Il referendum non è valido se non partecipa alla votazione la maggioranza degli elettori.
Quando la proposta oggetto di referendum ottenga la maggioranza dei voti favorevoli, il Consiglio comunale o la Giunta, a seconda delle rispettive competenze, entro 60 giorni dalla proclamazione del risultato, sono tenuti a pronunciarsi in merito alle proposte adottando apposita deliberazione.


Cosa si deve fare

Referendum ad iniziativa del Consiglio Comunale
Quando il referendum è su iniziativa del Consiglio comunale il referendum stesso viene indetto dopo che la deliberazione del Consiglio sia diventata esecutiva, di norma dopo 10 giorni dalla pubblicazione all’Albo Pretorio.
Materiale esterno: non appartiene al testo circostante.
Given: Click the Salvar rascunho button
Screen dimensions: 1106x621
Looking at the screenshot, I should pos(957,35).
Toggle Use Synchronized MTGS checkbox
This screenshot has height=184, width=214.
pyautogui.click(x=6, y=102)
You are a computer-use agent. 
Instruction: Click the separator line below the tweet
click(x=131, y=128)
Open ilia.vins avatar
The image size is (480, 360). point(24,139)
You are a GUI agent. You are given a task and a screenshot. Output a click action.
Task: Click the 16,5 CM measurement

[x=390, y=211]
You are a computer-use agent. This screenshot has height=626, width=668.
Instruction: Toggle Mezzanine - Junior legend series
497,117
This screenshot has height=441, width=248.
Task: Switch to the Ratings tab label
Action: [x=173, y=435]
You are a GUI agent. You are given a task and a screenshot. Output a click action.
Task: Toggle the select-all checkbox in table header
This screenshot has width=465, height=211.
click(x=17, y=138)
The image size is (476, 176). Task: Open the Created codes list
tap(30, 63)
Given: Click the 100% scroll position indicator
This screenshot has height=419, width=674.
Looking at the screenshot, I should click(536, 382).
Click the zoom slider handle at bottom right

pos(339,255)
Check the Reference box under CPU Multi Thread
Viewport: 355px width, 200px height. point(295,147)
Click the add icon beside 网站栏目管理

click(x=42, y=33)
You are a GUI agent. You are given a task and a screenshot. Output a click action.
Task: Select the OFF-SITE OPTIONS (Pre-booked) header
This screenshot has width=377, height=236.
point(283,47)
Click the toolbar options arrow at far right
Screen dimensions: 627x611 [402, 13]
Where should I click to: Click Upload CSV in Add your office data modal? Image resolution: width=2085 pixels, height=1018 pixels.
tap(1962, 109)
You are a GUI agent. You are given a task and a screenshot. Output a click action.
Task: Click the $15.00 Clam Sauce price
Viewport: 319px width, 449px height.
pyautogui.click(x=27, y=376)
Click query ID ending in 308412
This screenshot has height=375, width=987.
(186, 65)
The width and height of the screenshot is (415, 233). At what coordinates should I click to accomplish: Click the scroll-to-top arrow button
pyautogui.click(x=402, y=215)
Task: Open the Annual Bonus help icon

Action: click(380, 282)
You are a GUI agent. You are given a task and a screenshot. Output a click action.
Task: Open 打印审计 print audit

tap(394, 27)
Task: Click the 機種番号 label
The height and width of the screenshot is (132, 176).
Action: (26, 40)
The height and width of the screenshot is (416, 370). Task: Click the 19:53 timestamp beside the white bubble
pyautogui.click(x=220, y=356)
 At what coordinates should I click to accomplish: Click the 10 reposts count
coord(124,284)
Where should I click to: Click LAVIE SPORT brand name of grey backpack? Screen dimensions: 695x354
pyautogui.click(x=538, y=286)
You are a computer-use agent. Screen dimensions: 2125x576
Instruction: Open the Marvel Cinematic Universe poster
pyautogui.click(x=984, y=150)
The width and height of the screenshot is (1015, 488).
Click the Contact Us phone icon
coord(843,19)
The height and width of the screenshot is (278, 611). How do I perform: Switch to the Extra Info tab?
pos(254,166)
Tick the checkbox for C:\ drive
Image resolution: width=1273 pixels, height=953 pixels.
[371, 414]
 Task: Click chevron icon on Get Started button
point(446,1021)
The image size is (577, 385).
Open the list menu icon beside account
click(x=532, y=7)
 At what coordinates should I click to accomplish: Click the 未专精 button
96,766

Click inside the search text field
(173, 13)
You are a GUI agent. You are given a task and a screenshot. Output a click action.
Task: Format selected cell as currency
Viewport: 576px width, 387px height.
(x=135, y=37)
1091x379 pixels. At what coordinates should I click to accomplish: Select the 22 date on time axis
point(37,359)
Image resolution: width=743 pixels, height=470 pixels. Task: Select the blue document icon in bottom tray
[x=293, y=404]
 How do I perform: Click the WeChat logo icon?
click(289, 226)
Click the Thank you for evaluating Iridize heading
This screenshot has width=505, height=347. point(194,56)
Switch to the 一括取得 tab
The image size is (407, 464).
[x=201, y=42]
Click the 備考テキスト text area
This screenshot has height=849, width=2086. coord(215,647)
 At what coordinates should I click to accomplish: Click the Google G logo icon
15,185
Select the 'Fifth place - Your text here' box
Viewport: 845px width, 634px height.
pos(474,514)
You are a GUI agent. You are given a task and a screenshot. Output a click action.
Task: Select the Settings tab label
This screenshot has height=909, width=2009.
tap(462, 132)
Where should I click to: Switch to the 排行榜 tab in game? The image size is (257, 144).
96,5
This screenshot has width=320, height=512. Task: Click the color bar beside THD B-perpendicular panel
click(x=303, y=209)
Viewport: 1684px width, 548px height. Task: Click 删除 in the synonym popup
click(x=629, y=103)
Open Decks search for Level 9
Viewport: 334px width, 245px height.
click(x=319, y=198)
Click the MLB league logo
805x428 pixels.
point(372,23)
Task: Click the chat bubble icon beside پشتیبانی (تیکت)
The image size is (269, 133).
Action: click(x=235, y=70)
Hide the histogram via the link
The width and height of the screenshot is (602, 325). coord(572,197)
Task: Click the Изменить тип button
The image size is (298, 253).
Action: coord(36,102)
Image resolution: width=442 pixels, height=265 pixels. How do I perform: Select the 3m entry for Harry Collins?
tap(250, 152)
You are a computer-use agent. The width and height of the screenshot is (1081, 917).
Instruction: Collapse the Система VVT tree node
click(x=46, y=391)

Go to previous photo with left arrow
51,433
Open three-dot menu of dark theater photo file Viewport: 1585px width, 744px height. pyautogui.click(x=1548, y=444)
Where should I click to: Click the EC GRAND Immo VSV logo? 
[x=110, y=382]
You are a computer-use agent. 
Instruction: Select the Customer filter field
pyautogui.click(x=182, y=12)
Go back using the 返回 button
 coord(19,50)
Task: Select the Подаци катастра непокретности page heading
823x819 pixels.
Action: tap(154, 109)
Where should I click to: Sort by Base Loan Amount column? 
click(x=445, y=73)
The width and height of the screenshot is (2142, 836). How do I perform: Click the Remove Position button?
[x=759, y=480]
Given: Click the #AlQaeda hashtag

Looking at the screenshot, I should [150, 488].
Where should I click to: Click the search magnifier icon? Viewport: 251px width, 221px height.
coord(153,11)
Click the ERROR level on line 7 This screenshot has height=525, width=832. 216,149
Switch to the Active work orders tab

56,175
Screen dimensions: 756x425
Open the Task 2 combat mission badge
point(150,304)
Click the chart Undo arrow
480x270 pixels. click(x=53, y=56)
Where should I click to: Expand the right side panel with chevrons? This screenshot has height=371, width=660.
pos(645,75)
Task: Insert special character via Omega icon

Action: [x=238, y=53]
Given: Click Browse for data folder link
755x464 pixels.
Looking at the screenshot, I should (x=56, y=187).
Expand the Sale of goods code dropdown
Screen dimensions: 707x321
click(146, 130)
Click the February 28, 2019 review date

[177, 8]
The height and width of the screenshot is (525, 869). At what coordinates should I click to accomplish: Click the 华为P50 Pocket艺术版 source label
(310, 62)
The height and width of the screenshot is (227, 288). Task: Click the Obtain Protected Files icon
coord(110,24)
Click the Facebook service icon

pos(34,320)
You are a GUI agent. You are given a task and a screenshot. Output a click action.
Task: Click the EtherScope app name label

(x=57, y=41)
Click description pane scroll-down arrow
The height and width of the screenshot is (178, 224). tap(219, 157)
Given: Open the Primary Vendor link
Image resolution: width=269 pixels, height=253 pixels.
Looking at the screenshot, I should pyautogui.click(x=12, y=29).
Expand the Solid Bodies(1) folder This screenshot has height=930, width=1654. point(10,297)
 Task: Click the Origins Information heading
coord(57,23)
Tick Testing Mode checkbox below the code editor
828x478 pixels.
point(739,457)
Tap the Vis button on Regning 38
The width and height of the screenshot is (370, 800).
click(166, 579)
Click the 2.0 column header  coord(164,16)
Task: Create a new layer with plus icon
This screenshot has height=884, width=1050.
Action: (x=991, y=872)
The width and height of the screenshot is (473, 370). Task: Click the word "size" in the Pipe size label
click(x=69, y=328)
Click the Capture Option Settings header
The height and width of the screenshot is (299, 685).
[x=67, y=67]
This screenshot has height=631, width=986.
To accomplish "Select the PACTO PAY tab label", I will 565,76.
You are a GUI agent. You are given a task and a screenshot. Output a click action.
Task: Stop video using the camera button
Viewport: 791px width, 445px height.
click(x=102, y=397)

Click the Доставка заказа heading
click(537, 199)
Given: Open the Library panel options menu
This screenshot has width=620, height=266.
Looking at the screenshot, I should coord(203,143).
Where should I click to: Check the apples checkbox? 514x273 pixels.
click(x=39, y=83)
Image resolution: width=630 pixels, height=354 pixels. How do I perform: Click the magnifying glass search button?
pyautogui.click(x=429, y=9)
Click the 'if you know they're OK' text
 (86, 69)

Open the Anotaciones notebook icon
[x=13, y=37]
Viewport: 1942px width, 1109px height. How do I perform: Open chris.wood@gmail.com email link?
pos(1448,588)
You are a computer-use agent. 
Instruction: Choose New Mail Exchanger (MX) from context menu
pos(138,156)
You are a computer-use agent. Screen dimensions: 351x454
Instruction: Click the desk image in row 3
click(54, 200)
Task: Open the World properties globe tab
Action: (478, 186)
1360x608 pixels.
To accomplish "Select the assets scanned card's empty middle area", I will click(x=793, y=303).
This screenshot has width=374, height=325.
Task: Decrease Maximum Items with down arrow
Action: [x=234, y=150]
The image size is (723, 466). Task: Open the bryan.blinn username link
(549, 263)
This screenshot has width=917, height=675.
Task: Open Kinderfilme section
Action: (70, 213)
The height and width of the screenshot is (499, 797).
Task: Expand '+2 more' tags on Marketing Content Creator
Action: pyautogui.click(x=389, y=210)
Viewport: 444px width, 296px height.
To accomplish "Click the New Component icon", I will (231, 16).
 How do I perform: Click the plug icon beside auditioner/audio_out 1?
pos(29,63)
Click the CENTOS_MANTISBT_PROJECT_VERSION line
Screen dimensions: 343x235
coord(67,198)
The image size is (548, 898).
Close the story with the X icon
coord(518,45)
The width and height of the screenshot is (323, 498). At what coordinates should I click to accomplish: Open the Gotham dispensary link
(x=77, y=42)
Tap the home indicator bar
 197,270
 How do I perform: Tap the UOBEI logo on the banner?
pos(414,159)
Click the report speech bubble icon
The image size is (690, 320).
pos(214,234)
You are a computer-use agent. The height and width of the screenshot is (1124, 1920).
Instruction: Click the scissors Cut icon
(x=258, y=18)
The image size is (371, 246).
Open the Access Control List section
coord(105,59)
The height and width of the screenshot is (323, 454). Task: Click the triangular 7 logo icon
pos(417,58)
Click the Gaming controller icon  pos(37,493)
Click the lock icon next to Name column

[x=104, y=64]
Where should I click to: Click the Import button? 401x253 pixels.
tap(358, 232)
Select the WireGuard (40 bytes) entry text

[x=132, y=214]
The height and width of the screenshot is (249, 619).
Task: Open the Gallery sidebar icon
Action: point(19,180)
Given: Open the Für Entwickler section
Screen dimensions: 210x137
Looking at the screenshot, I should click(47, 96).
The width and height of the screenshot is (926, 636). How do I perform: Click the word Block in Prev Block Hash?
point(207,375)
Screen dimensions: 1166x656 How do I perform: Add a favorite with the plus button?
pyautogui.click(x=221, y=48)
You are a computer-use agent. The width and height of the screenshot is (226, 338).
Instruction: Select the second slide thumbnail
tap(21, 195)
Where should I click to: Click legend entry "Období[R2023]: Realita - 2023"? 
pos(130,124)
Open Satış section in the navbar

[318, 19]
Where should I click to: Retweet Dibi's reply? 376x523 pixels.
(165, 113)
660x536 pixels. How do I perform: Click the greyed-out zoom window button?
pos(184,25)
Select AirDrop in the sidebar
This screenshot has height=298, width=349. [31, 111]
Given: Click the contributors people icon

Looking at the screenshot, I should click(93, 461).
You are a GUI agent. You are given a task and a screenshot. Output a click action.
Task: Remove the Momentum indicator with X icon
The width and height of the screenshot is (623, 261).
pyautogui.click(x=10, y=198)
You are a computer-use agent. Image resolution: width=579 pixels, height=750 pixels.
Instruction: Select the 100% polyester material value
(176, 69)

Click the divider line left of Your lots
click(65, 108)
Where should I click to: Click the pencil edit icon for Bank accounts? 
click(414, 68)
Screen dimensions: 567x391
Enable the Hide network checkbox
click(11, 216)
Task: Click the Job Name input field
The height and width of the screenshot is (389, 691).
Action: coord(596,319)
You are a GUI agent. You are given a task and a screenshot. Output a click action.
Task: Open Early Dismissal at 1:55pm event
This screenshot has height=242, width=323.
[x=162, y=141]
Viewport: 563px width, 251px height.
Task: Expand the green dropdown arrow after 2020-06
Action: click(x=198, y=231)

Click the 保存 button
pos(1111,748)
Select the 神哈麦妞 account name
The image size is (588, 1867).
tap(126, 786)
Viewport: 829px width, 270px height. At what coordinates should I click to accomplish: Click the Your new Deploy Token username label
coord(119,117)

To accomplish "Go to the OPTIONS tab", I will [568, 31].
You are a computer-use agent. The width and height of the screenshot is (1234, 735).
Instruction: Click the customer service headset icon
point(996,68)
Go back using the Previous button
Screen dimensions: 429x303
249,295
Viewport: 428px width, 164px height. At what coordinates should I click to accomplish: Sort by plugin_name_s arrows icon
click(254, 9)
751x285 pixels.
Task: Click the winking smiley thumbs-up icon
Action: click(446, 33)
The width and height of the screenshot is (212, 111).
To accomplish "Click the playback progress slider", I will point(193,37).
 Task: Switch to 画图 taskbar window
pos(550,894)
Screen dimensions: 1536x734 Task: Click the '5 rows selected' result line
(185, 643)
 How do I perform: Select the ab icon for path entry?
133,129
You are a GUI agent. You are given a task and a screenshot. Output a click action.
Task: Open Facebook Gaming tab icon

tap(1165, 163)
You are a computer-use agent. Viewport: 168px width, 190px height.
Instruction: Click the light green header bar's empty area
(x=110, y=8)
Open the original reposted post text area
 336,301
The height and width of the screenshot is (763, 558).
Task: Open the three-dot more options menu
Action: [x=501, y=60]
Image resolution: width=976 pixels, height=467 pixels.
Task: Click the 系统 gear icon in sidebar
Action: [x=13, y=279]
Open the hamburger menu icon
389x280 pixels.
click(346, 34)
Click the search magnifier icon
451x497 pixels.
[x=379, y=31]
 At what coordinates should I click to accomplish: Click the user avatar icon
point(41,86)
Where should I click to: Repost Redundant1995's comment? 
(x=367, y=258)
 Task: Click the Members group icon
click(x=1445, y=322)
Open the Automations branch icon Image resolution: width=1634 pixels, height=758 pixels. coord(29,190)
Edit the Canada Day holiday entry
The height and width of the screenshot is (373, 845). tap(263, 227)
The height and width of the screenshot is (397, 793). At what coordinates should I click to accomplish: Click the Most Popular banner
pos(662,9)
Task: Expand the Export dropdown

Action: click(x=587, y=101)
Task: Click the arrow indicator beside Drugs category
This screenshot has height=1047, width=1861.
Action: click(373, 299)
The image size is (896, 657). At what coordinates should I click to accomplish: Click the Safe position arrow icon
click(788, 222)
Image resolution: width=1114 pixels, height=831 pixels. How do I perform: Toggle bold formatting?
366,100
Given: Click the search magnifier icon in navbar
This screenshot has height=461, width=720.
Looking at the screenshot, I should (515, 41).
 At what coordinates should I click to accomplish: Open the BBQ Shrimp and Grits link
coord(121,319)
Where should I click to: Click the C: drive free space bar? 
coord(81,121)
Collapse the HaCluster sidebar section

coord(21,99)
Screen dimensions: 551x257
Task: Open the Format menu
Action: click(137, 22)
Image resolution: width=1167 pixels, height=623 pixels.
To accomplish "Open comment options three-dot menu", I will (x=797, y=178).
Referendum ad iniziativa popolare

  1. Proposta di referendum
    Il gruppo promotore deve definire il testo del quesito che si intende sottoporre a referendum, deve formulare quindi la richiesta e farla sottoscrivere da almeno 50 elettori.
    Due delegati, scelti tra i 50 richiedenti e da questi autorizzati depositano alla Segreteria del Comune la proposta di richiesta di referendum.
  2. Ammissibilita’e proponibilità
    Entro 15 giorni dal deposito in Segreteria della richiesta, il Consiglio comunale giudica sull’ammissibilità per materia, sulla proponibilità e sulla formulazione del quesito, che deve essere breve e chiaro e consentire la più ampia comprensione.
    Nei quindici giorni successivi la decisione viene comunicata con notifica ai delegati e pubblicizzata con apposito manifesto.
  3. Raccolta di firme
    Se il referendum è ammesso, i presentatori devono organizzare la raccolta delle firme. Le firme vanno raccolte su moduli appositamente predisposti, contenenti il quesito proposto. Accanto ad ogni firma va indicato nome e cognome, luogo e data di nascita del sottoscrittore. Il referendum deve essere richiesto da almeno un decimo degli elettori iscritti nelle liste elettorali del Comune e, quindi, le firme raccolte devono essere uguali o superiori a questo numero. Le firme vanno raccolte e depositate presso la Segreteria del Comune entro i sessanta giorni successivi alla notifica dell’ammissione del referendum.
  4. Verifica firme
    Nei trenta giorni successivi al deposito delle firme, la Giunta Comunale, in seduta pubblica, verifica la regolarità della documentazione e accerta il possesso della qualità di elettori presso il Comune da parte dei sottoscrittori.
  5. Indizione del referendum
    Il referendum è indetto entro 120 giorni dalla data di presentazione delle firme, in un giorno festivo, nel 45° giorno successivo all’affissione del manifesto con il quale viene data notizia dell’indizione del referendum stesso. Il referendum si svolge con le stesse modalità previste per i referendum nazionali.

Informazioni

Responsabile del procedimento: Sig.ra Marilena Giacobbe (Settore Affari Generali)
e-mail: affgenerali@comune.galliate.no.it
telefono: 0321.800740


Riferimenti normativi

Statuto comunale, approvato con deliberazione consiliare n. 39 del 19.12.2001.
Regolamento per lo svolgimento del referendum consultivo, approvato con deliberazione consiliare n. 3 del 4.2.1992.